Changes send clear signal Shearer intends to reclaim Opposition rather than leave it to Greens and NZ First.
It was the week in which the good ship HMNZS Annette King snared that precious second wind in her sails and sallied forth. The rise of Annette King back into the health portfolio and onto the front bench got the predictable reaction about Labour recycling one of the same old faces. King is 65 and has been an MP since 1984, with a 3-year break between 1990 and 1993.
One young political onlooker from the left of the spectrum tweeted that one thing that could never be said about King was that she would "bring youthful exuberance and new ideas to Labour's frontbench". He added he was born seven years after King became an MP in 1984.
Apart from the arrogance of such a statement, he conveniently ignored the fact that it was from King that Labour's one new idea of the term so far came: its affordable housing policy, while we are still waiting to hear the new ideas of the younger MPs such as Jacinda Ardern.
It is an odd characteristic of New Zealand politics that defeated political parties must prove they have "rejuvenated" by performing a public execution of all those associated with the era which has ended. Indeed, others who had been around for less time than King found Shearer had programmed Goneburger Street into their SatNav machines.
Shearer did take steps to insulate himself from criticism that his reshuffle did little to renew the party, balancing out the promotion of King with the demotion of other old hands in Trevor Mallard and Lianne Dalziel and bringing in three of the 2011 intake into his shadow cabinet.

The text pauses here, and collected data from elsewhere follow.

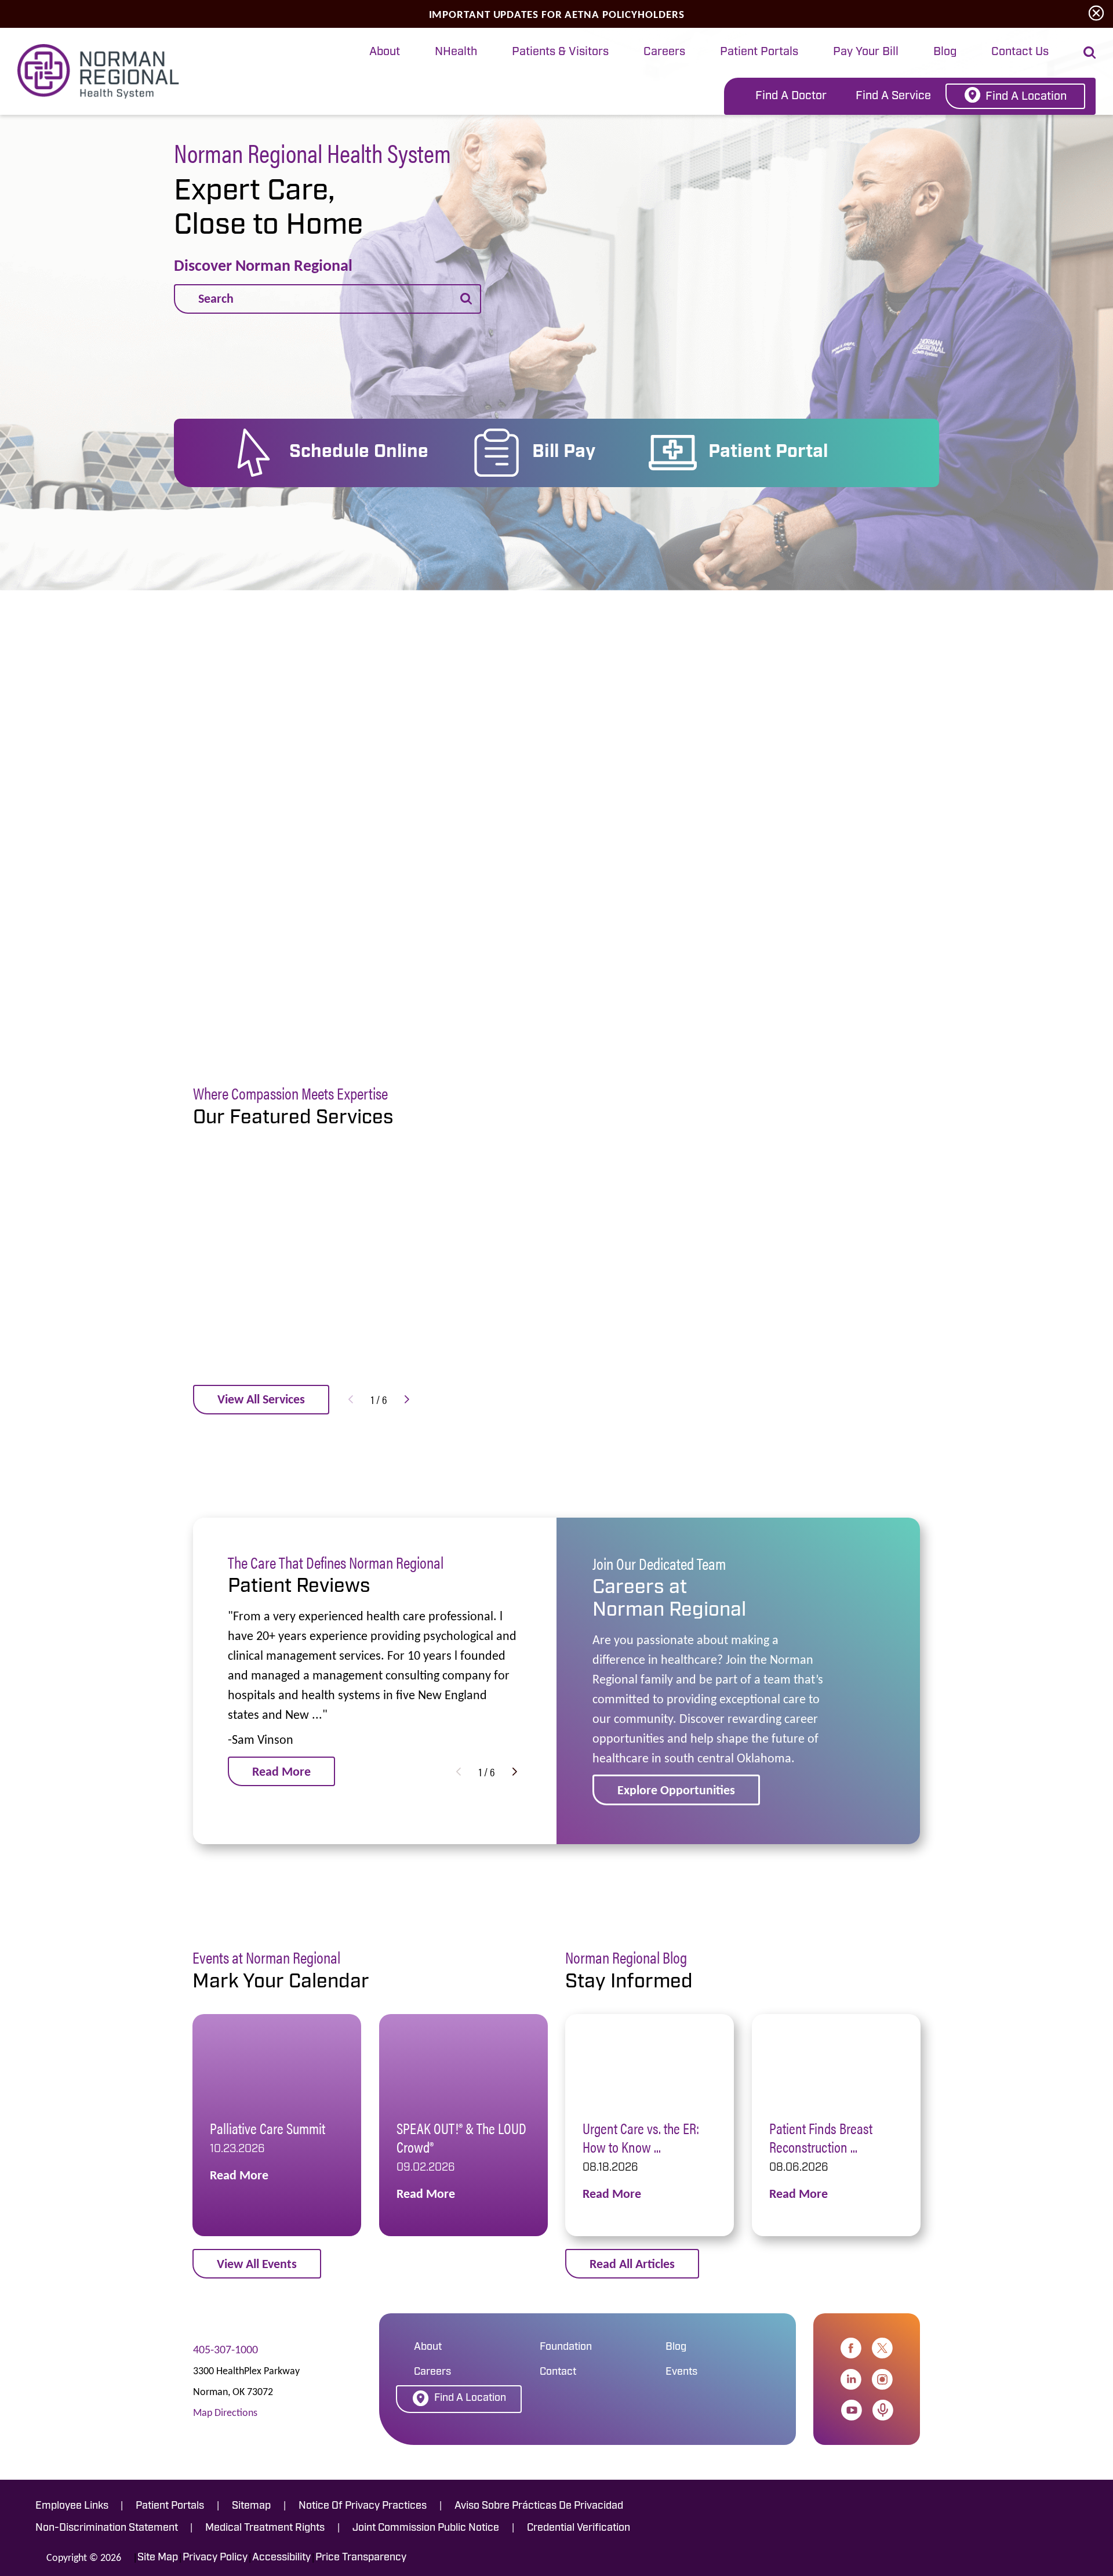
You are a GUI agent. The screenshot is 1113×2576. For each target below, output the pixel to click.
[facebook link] (851, 2348)
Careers (664, 52)
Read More (281, 1771)
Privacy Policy (215, 2558)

But he also showed he recognised the value of experience and was basing his decisions on competence. Opposition reshuffles are a balance of hoping to impress voters with a look at an alternative Government while still mounting an effective enough Opposition to actually get there. King is one of the few MPs who can do both equally well.
The reshuffle marks a watershed moment in Labour's time in Opposition - the changes to put Chris Hipkins into education and King into health send a clear signal that Shearer intends to reclaim the Opposition rather than leave it to the Greens and NZ First. So for perhaps the first time since it lost government in 2008, the Labour team has started looking and talking like an Opposition party.
King was first out of the blocks. She announced she was going hunting - for stories. The stories she is looking for are the stories that will embarrass the Government in the health portfolio, the stories of patients and workers who have somehow been treated unfairly by the Government's health policies. King will target areas that affect family health: dentistry, diabetes and the like. Midwifery services was the first example she came up with this week.
They are the kinds of stories that Tony Ryall himself used to great effect when he was Opposition health spokesman so he knows how devastating they can be.
King has a better chance of achieving this than her three predecessors in the role, although even she may find it difficult. Part of Ryall's success was his recognition that the sector was suffering from reform fatigue. So his changes have been incremental and tightly focused rather than broad sweeping reform.
He set targets in the areas which had been political hotspots and made sure he achieved them. Emergency Department waiting times, elective surgery waiting lists, free after hours doctor visits for children. King's mission is to find the overlooked holes and turn them into hotspots that will be very uncomfortable for Ryall. Her job is to again make health the election year hot potato it always had been before Ryall neutered it for National.
It is little wonder that after four long years of failing to get a hit in health, Shearer has opted for experience. King escaped the same fate as her "Clark-era" colleagues because what matters is not the length of time a person has spent in Parliament, but whether they suffer from that common affliction of longevity: staleness.
If King's crusts started curling a bit during the almost obligatory period of reflection after she and Phil Goff stepped down from the leadership following Labour's trouncing in 2011, it didn't take her long to iron them down again.
The reason for her promotion was, as Shearer put it, because she was "formidable". She may be Clark-era and, before that, Mike Moore-era, but as King also put it, in a tongue-in-cheek boast when asked why she wanted to stay on, "I just keep getting better and better."